Llanto por el cine Alameda

Antes de que la Alameda se convirtiera para mí en un lugar de largas noches y vasos apilados, fue una explanada soleada a la que acudía con mis padres algún domingo para tomar un helado o ver una peli. Si lo que se terciaba era ir al cine, una opción se erigía como ganadora imbatible.

A pesar de tener cerca el siempre colosal y romántico teatro Cervantes, el cine Alameda era mi alternativa favorita. Los asientos incómodos, el sonido mejorable y los neones de antaño de aquel pasadizo con diminutas taquillas presagiaban lo que luego se hacía manifiesto: que espacio y tiempo no iban emparejados en aquel lugar.

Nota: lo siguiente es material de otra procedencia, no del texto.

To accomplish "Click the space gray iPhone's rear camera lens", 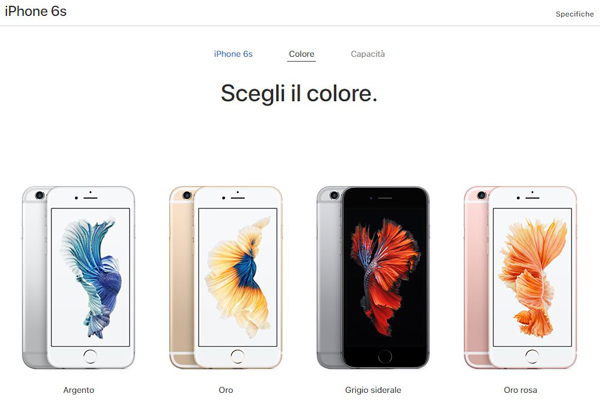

Entrar en el cine Alameda, el primer multicines de Sevilla, era viajar automáticamente a los años ochenta. Allí vio mi padre el estreno de En busca del arca perdida y de E.T., para la cual vendieron demasiadas entradas y tuvo que sentarse en las escaleras. Allí vi por primera vez una película de Woody Allen: Magia a la luz de la luna, que, a pesar de no ser una joya particularmente brillante dentro de la colección del neoyorquino, me voló la cabeza: Colin Firth te decía a la cara que la vida no tenía sentido, que íbamos a morir más pronto que tarde y que el camino estaba plagado de amargura y decepciones, así que más valía engañarse si deseábamos tener una estancia más o menos apacible.

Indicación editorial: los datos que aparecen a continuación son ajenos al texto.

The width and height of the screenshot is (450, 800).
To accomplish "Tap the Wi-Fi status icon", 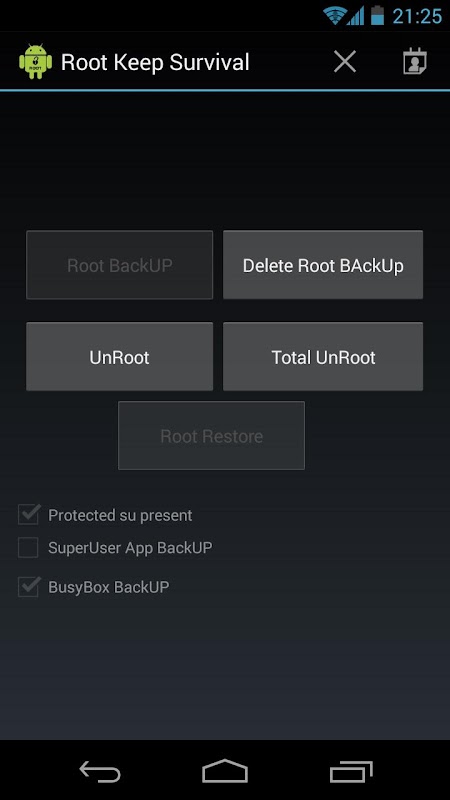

Sin saberlo, aquellos instantes eran el preludio a la gran voltereta de mi vida. Al año siguiente repetí la cita alleniana con Irrational Man y volví al Alameda a reencontrarme con Emma Stone, de la que me enamoré en la primera película. Las primeras revelaciones existencialistas se alternaban con excursiones con mi hermano y mi prima para ver Noche en el museo 3, aunque tal vez mi primera vez en el Alameda fuera aquella en la que fui con mi madre a ver Nowhere Boy. En una escena que vería completa años más tarde, un varonil y fumador Aaron-Taylor Johnson en la piel de John Lennon metía mano a Ophelia Lovibond cuando mi madre me tapó los ojos. Con la vergüenza absurda de que alguien me hubiera visto retiré la mano: “Ya me los tapo yo”.

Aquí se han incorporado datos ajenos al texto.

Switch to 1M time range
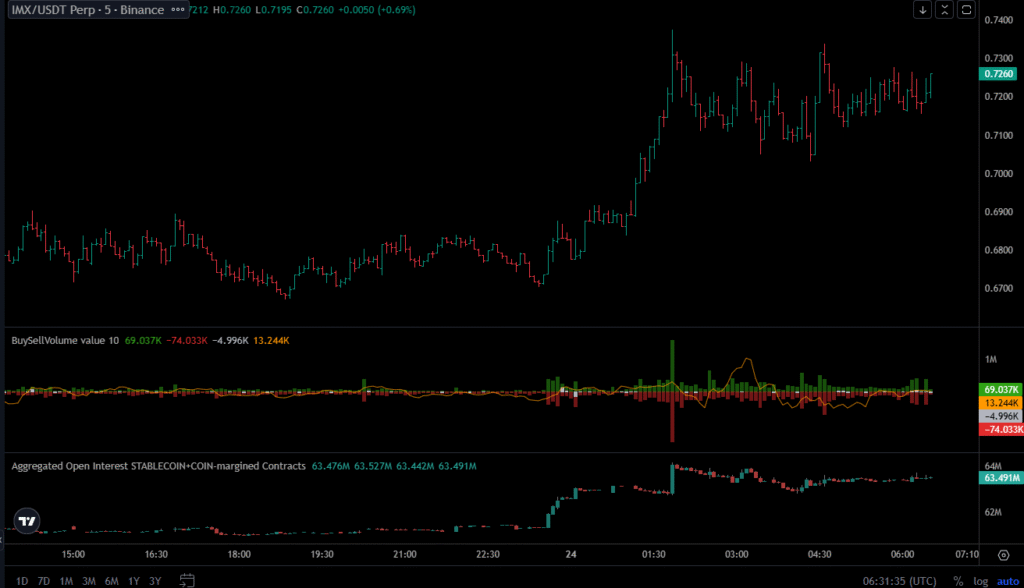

Aunque imagino que la cinta no resiste un análisis honesto, aún conservo en la memoria fotogramas intactos. Aquellas oscuras paredes son a la memoria sentimental de mi infancia y primera adolescencia lo que a mis inicios cinéfilos son la filmoteca del Cicus o las películas en VOSE del Avenida.

A pesar de la bacanal de salas de Nervión o Los Arcos, a los que fui de manera mucho más asidua, es del Alameda del que mayor número y más dulces recuerdos conservo. Su cierre y reconversión en hotel de lujo en una era en la que las ciudades monumentales se convierten en inmensas suites sin cabida para los lugareños deja en orfandad a los cientos de miles de recuerdos que tandas de generaciones forjaron en esas míticas cuatro salas. Eran otros tiempos, en los que el cine formaba parte de la vida, en los que la vida formaba parte de las ciudades.